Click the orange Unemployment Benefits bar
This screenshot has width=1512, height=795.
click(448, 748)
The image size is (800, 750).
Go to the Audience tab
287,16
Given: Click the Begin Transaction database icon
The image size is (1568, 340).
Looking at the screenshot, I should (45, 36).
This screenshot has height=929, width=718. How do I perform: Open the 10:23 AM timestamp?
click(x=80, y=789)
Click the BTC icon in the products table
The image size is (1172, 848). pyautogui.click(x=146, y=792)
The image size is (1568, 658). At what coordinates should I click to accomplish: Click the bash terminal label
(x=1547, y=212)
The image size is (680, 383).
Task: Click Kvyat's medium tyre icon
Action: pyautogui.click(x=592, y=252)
-- -- --
• Exercise requirements: The full listing above is to be transcribed exactly.

• Solution:
Click the orange Unemployment Benefits bar
This screenshot has width=1512, height=795.
click(448, 748)
The image size is (800, 750).
Go to the Audience tab
287,16
Given: Click the Begin Transaction database icon
The image size is (1568, 340).
Looking at the screenshot, I should (45, 36).
This screenshot has height=929, width=718. How do I perform: Open the 10:23 AM timestamp?
click(x=80, y=789)
Click the BTC icon in the products table
The image size is (1172, 848). pyautogui.click(x=146, y=792)
The image size is (1568, 658). At what coordinates should I click to accomplish: Click the bash terminal label
(x=1547, y=212)
The image size is (680, 383).
Task: Click Kvyat's medium tyre icon
Action: pyautogui.click(x=592, y=252)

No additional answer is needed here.